Who is eligible for the Using Computer Vision to Improve the Evaluation of Dysplasia in Inflammatory Bowel Disease?

Using Computer Vision to Improve the Evaluation of Dysplasia in Inflammatory Bowel Disease is offered by NIDDK - National Institute of Diabetes and Digestive and Kidney Diseases and is generally open to university, nonprofit, healthcare org. It is open to organizations nationwide unless the funder specifies otherwise. Review the specific eligibility terms before applying, since funders set their own requirements around organization type, location, and the population or project being served.

How much funding does the Using Computer Vision to Improve the Evaluation of Dysplasia in Inflammatory Bowel Disease provide?

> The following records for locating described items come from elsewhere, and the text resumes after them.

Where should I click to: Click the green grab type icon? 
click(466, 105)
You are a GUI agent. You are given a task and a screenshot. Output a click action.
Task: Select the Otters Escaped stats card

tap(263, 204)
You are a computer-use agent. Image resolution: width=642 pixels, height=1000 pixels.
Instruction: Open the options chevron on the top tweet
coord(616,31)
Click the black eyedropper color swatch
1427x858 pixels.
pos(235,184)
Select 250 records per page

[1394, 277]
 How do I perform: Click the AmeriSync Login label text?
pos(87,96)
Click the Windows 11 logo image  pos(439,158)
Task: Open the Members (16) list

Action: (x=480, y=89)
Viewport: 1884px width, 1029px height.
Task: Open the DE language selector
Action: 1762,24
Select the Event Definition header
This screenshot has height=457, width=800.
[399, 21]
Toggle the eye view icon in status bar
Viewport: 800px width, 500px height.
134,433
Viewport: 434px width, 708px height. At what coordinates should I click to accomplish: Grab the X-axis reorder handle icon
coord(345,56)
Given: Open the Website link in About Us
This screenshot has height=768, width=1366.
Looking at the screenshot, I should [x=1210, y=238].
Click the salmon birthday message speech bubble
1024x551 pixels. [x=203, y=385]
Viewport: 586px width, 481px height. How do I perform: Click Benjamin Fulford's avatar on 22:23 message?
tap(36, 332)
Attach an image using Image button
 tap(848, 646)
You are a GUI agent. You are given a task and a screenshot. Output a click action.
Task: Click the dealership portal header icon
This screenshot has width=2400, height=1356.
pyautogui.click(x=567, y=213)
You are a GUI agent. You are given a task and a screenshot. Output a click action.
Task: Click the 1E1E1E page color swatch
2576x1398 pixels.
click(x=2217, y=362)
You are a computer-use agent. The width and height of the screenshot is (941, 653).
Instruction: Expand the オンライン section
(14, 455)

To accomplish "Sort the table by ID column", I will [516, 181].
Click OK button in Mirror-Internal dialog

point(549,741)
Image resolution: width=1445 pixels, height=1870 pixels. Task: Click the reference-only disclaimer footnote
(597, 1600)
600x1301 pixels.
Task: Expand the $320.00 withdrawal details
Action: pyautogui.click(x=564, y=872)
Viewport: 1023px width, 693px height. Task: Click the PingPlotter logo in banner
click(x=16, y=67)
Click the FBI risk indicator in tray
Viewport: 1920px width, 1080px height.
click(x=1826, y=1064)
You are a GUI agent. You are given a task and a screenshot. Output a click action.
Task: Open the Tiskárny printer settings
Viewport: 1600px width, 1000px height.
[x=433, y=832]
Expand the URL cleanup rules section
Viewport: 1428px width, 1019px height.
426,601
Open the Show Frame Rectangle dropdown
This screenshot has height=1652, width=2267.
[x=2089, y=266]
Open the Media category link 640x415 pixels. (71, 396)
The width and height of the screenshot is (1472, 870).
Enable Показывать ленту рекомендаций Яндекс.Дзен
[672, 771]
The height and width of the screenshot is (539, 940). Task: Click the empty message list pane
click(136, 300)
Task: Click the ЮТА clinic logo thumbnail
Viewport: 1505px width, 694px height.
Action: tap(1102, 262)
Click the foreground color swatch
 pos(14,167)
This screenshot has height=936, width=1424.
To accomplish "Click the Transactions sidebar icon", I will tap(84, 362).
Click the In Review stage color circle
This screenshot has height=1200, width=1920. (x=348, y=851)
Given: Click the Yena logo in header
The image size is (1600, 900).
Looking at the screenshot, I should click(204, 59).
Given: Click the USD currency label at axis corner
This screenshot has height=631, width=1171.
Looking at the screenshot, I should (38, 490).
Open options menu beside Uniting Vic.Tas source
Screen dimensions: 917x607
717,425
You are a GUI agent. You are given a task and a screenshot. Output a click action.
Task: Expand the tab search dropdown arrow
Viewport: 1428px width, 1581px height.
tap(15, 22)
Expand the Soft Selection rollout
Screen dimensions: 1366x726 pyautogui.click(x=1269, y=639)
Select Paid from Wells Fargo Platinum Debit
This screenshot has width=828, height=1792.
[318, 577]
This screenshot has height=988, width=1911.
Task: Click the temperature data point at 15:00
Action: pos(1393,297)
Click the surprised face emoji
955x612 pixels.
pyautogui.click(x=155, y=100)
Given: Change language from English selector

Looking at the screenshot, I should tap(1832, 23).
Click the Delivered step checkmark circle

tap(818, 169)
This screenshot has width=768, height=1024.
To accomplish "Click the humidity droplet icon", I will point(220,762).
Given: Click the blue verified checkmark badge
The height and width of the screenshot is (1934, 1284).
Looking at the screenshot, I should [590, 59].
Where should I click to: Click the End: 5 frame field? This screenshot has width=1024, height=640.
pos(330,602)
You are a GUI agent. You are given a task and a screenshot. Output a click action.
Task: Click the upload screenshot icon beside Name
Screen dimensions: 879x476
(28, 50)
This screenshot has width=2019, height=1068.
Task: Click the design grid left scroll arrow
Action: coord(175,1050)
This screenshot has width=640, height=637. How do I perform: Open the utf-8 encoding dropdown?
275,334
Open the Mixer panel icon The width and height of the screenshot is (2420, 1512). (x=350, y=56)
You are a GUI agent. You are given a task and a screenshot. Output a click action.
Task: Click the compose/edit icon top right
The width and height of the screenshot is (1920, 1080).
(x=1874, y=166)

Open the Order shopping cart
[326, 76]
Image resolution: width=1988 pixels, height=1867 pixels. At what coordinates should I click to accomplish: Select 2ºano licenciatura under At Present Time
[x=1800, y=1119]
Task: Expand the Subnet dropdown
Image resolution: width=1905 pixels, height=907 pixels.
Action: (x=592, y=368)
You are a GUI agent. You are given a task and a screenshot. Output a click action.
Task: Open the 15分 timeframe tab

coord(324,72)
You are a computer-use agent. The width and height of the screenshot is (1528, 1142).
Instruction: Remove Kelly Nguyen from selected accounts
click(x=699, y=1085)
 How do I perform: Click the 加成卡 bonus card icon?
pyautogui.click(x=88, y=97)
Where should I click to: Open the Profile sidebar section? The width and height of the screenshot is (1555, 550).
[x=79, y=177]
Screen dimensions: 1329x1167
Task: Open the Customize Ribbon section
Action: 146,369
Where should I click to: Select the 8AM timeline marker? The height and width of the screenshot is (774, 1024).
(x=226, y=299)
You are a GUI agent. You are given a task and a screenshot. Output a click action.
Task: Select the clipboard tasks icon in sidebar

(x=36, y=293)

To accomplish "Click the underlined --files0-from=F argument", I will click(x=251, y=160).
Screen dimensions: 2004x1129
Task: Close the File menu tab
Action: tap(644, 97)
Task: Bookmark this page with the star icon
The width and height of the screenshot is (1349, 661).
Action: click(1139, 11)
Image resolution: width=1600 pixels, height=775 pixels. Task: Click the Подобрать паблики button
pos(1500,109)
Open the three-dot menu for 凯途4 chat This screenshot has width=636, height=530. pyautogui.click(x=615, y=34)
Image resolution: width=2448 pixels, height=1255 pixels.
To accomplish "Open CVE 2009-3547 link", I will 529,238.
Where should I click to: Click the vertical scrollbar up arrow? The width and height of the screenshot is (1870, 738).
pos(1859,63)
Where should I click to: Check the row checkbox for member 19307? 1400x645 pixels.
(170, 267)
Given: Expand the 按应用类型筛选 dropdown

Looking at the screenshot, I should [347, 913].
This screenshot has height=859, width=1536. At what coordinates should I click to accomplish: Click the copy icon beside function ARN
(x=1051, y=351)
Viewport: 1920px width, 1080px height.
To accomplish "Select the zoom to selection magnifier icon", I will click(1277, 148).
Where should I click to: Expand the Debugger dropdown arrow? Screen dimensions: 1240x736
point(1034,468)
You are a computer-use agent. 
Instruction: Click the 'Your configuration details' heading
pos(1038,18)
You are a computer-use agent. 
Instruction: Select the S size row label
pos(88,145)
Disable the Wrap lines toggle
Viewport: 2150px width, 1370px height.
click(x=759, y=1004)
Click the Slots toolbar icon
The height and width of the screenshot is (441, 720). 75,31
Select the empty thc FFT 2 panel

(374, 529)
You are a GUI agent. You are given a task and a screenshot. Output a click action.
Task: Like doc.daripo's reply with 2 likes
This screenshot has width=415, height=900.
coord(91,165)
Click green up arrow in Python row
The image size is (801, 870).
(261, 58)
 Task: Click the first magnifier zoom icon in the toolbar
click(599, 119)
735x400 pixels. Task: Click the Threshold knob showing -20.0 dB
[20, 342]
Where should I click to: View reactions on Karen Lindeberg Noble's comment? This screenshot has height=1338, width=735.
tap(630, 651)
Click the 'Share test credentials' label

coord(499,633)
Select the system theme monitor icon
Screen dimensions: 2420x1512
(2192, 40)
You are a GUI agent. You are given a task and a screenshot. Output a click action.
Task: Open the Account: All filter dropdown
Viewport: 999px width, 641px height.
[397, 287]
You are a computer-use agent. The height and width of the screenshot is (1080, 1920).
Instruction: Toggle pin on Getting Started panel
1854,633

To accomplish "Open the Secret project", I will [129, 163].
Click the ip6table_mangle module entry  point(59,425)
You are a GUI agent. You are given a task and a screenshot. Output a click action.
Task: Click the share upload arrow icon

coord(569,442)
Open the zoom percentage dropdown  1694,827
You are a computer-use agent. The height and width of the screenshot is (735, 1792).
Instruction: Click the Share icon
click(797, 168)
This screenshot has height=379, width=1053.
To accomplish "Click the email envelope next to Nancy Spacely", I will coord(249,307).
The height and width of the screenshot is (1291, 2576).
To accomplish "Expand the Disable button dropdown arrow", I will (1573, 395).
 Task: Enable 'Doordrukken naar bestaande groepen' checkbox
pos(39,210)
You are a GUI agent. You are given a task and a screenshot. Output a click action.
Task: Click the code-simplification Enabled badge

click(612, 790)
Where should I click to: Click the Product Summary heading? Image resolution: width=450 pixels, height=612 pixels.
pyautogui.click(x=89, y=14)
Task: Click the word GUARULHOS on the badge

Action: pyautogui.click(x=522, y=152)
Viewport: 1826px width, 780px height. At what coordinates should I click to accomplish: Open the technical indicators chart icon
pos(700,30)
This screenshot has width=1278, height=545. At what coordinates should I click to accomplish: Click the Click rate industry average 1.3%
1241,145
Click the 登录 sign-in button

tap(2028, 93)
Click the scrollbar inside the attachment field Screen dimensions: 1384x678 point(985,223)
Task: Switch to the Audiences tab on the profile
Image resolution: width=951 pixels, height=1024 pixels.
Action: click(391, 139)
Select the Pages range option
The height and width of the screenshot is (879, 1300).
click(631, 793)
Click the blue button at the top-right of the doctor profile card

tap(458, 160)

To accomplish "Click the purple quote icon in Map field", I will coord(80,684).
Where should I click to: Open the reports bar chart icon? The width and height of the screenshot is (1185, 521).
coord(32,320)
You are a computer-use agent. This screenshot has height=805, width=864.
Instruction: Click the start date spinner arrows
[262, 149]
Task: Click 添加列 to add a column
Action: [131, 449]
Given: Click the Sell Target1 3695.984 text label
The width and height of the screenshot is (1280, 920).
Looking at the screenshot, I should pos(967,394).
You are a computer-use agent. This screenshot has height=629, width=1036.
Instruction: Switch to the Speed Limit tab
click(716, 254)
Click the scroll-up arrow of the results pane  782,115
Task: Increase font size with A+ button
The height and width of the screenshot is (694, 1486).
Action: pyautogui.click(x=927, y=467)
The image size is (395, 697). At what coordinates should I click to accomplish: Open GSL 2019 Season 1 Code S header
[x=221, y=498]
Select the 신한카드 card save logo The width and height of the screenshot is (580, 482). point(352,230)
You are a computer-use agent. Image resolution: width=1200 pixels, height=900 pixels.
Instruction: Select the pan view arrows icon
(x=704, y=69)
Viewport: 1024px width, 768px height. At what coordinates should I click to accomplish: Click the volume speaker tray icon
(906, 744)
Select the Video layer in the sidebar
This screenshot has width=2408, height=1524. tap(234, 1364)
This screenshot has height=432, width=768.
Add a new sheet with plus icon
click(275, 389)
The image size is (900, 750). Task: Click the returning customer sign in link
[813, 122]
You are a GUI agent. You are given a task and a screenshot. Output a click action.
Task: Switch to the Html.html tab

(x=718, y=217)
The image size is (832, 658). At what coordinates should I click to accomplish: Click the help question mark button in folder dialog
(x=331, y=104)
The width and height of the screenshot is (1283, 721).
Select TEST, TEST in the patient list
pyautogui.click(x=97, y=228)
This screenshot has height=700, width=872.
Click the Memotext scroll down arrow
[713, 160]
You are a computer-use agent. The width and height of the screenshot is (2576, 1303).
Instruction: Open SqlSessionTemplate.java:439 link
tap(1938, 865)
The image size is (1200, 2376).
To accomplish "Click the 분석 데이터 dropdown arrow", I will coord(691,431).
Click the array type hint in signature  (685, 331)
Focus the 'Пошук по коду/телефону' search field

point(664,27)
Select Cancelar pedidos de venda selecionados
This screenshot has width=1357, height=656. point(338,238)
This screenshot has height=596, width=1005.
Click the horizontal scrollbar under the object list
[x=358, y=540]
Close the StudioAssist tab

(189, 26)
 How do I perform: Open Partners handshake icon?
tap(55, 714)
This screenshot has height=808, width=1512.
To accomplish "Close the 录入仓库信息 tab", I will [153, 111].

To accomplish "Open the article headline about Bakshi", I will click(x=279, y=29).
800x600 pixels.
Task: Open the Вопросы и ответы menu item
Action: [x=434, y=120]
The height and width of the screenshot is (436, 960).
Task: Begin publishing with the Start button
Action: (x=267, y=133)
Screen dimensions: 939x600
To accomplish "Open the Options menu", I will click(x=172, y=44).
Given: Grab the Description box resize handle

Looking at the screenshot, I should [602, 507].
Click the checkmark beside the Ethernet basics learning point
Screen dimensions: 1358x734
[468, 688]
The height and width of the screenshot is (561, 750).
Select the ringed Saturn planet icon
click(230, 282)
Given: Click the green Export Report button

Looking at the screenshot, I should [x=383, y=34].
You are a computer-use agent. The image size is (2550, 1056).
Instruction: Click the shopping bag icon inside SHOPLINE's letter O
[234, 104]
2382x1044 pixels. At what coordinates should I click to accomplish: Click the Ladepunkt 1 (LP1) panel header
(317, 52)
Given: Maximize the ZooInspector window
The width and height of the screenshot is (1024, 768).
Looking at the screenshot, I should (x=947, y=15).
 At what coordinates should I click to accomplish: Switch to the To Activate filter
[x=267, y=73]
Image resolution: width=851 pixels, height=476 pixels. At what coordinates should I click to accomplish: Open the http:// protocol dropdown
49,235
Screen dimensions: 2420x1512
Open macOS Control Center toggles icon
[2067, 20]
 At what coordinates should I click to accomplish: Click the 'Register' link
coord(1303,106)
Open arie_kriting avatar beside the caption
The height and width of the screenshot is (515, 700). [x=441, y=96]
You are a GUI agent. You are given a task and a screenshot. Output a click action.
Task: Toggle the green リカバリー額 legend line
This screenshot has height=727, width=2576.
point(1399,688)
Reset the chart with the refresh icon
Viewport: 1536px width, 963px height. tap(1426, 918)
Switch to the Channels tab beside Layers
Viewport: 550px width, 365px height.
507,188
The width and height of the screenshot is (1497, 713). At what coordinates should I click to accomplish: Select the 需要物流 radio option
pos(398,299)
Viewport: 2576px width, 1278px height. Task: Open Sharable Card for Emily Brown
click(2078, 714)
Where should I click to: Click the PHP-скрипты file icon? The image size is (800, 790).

Using Computer Vision to Improve the Evaluation of Dysplasia in Inflammatory Bowel Disease provides up to $778K per award from NIDDK - National Institute of Diabetes and Digestive and Kidney Diseases. Actual award sizes depend on the scope of your project, available program funds, and the number of applicants, so build a budget that reflects realistic, allowable costs rather than the maximum figure.

When is the Using Computer Vision to Improve the Evaluation of Dysplasia in Inflammatory Bowel Disease deadline?

Applications for Using Computer Vision to Improve the Evaluation of Dysplasia in Inflammatory Bowel Disease are due 2029-12-31 (open). Because deadlines can change, verify the date with the funder, NIDDK - National Institute of Diabetes and Digestive and Kidney Diseases, and give yourself enough time to prepare a complete, competitive application before the close date.

How do you apply for the Using Computer Vision to Improve the Evaluation of Dysplasia in Inflammatory Bowel Disease?

To apply for Using Computer Vision to Improve the Evaluation of Dysplasia in Inflammatory Bowel Disease, confirm your eligibility, gather the required documents, and prepare a narrative and budget that address the funder's priorities. FindGrants guides you step by step and can draft each section, then exports a submission-ready application pack for this grant from NIDDK - National Institute of Diabetes and Digestive and Kidney Diseases.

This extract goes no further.